[Start of Attachment]
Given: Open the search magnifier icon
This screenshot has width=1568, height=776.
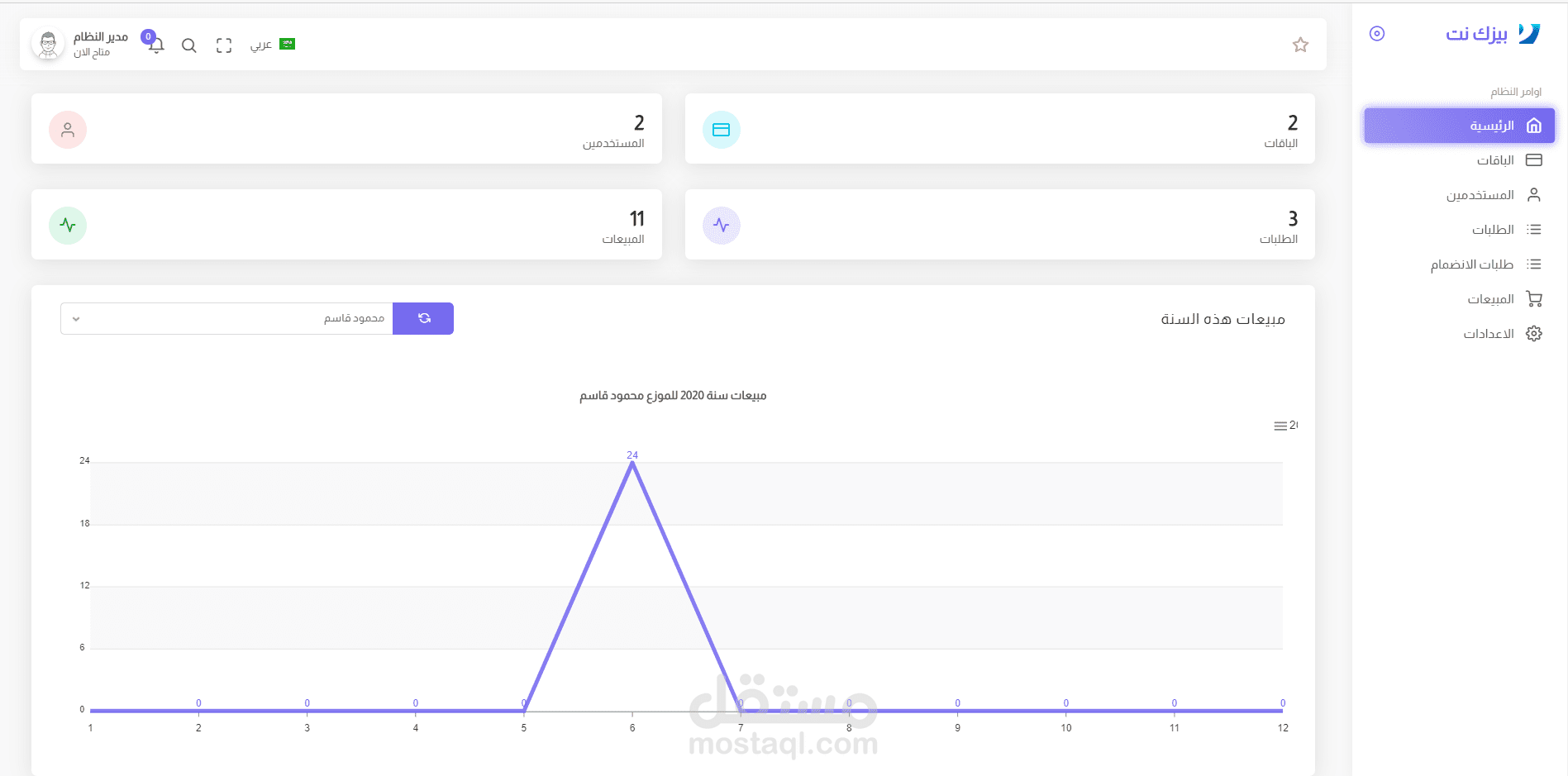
[End of Attachment]
[Start of Attachment]
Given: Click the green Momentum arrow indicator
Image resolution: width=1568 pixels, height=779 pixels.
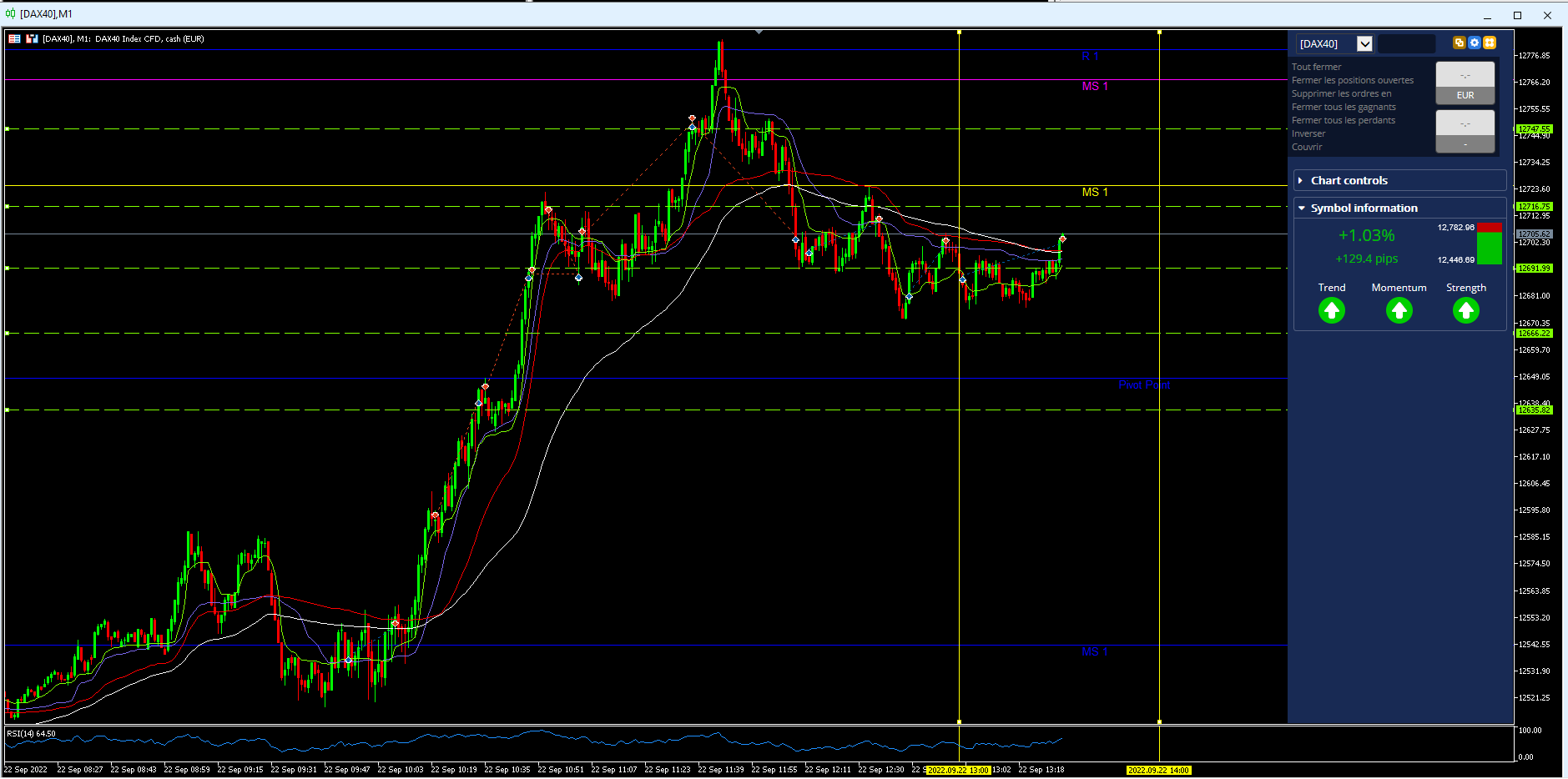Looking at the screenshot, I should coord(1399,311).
[End of Attachment]
PROBLEM DETAILS: All that belongs in your answer is the stretch of entries above from the line with "Given: Open the search magnifier icon" through the line with "This screenshot has width=1568, height=776.", printed exactly.

EXERCISE RESPONSE:
Given: Open the search magnifier icon
This screenshot has width=1568, height=776.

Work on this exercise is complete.